Sadly, walking through the underpass recently has become a worse experience than going the long way round, homeless encampments and the smell of urine and what looks like human faeces a common feature. It is well past time they were closed and filled.
As for the whitgift centre itself, I am amazed it’s still open at all, most of the decent retailers have left, only a matter of time I reckon before Marks and Sparks pulls the plug in favour of it’s Purley Way store.
Parking prices are quite frankly extortionate since they changed management. A major Croydon employer recently moved closer to East Croydon Station and the walk to the centre for lunch is now less viable as takes more than 30 mins to go there and grab food and get back, I expect traffic will be massively reduced there now.
So the Mayor is a supporter of business?
It never seems to be any of the businesses who are trying to make a go of things in the Whitgift Centre.
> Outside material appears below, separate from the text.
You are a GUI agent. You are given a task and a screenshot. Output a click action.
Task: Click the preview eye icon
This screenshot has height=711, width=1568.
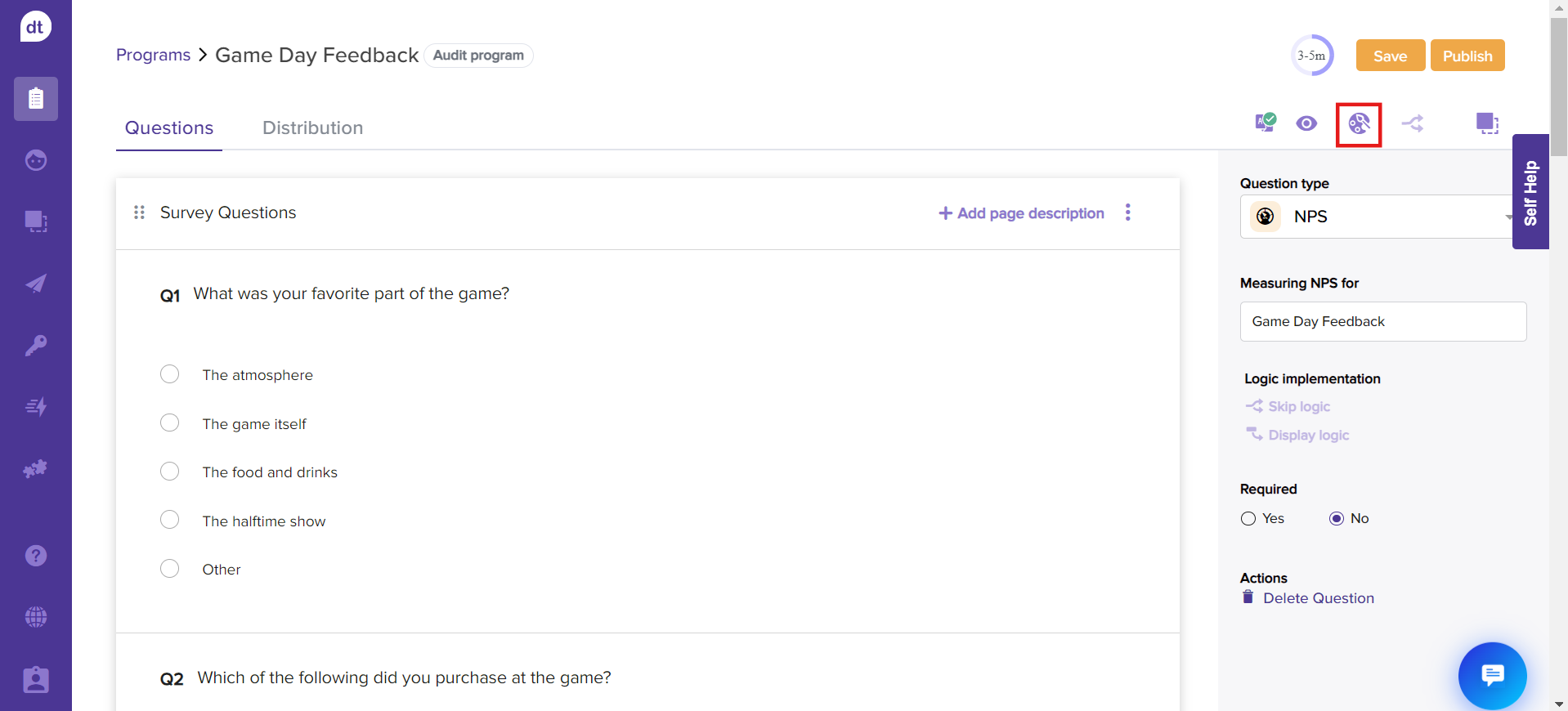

It is shocking how they have been treated.
Perry rushed permission quickly through for those kiosks at the old Allders building on behalf of the property developers.
It must have a chance of opening within the next decade at least. Not in time for this Festive Season as the hype he provided gave the impression at the time.
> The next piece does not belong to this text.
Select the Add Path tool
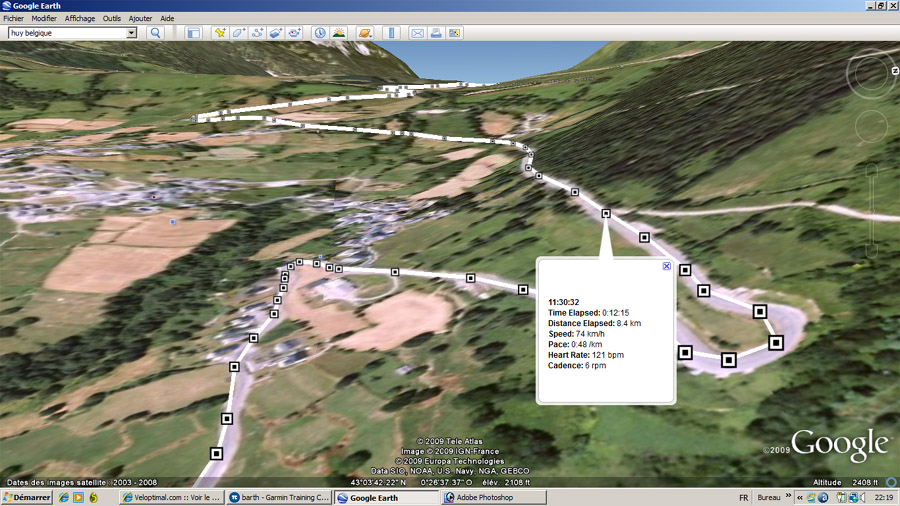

As per my previous piece on this subject…the idea that the people in charge of this debacle should have our confidence in any of their development plans is increasingly risible.
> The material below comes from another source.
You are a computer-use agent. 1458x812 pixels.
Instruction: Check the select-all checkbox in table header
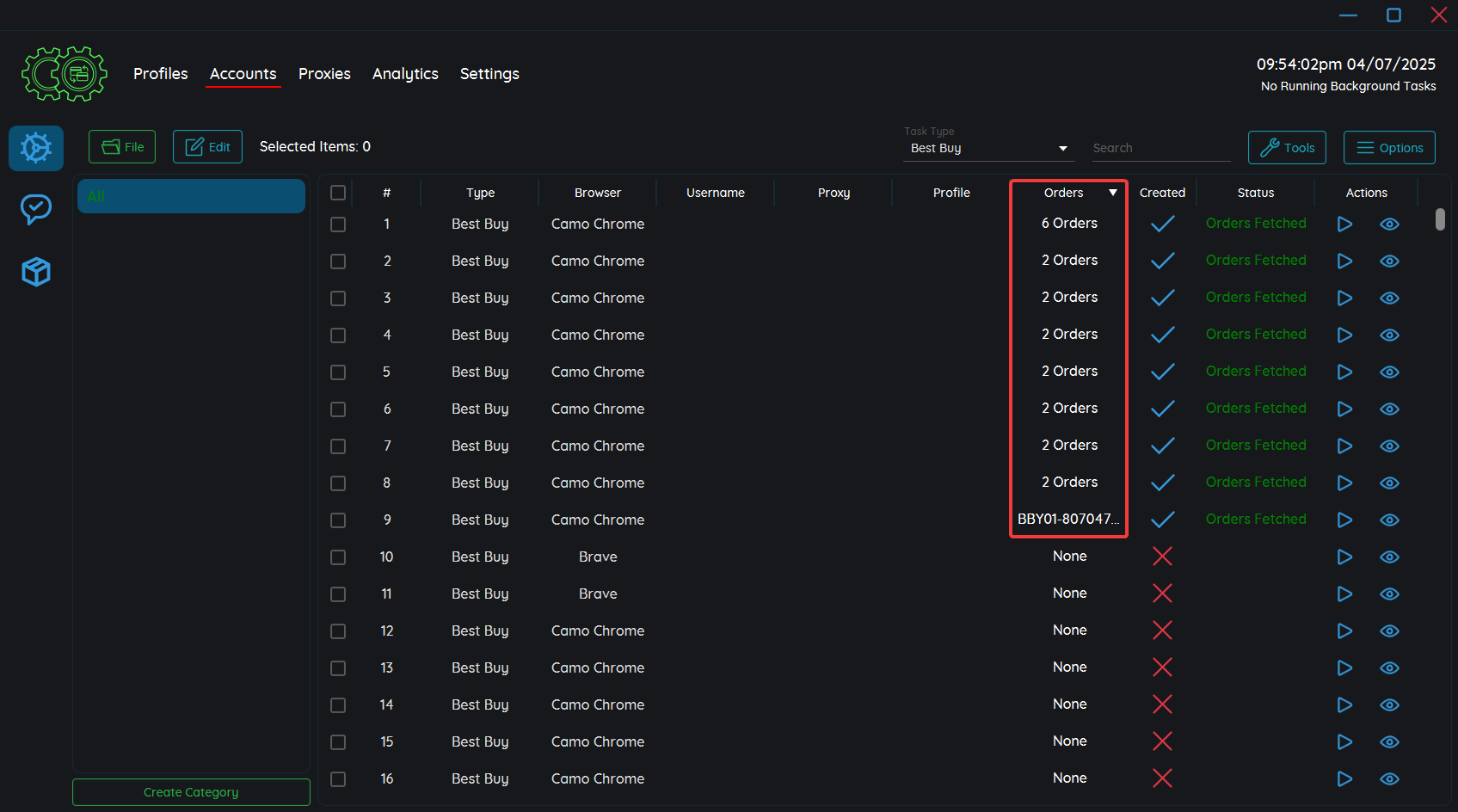(338, 193)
I am very sorry, to hear, that they are closing witgify centre, i hope they build, new shopping centre, woth 12 floor, more shops, and more security guards, that brins more employment.
Well said!
Pop up shops in Allders. As a resident of Croydon, I am fed up seeing pots and pans, suitcases etc. We want decent shops in Croydon.
We used to have decent shops and could have again if Croydon was imaginative enough to reintroduce free parking Sundays
At least half the kiosks – note Westfield’s choice of word – in Allders will be fast food joints, Alice. So more fried chicken…
What a debacle of a once proud shopping centre that was once in the top 10 in the country
It all started with the greedy on street parking charges in the 1990s and looks like it will end with the incompetence of disaster mayor Perry
So the Bridge to Nowhere strikes again. Nowhere on the east side and now Bugger All on the west due to this subway being closed. Pretty much makes Wellesley Rd Tram stop redundant.